計算は、HP電卓お家芸の逆ポーランド記法(RPN)で行う。 最初はともかく、慣れてしまうと大変快適に計算できる。 普通の電卓が使えなくなってしまうくらいに……。 ドットマトリクスじゃないのに、 がんばってアルファベットが表示できるようにしてある。 さすがに日本語は無理だけど。

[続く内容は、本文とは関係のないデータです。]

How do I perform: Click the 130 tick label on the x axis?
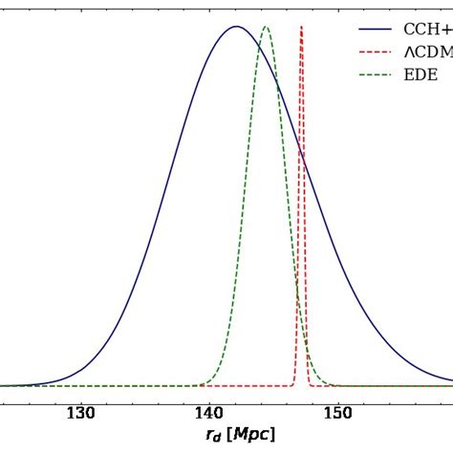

メモリはプログラム用と数値記憶用がユニファイされていて、 必要に応じてパーティショニングが可能だ。 標準では数値記憶用に換算して63レジスタ分があり、319まで拡張できた。 デフォルトでは数値記憶用に17、 プログラム用に46という配分だ。 1レジスタは7バイトで構成されている。 命令は可変長で1~4バイト。 1レジスタに最小で1、最大で7の命令を格納できる計算になる。 7×63で441バイト。 7×46では322バイト。 えらく中途半端だ。 拡張メモリは64レジスタと、まだキリがいいのに。 いずれにしても今の基準からすると笑ってしまう容量だが、 1バイトでできることが違ううえに目的が 「計算手順の自動化」なので結構使い出がある。 TK-80よりは多いし。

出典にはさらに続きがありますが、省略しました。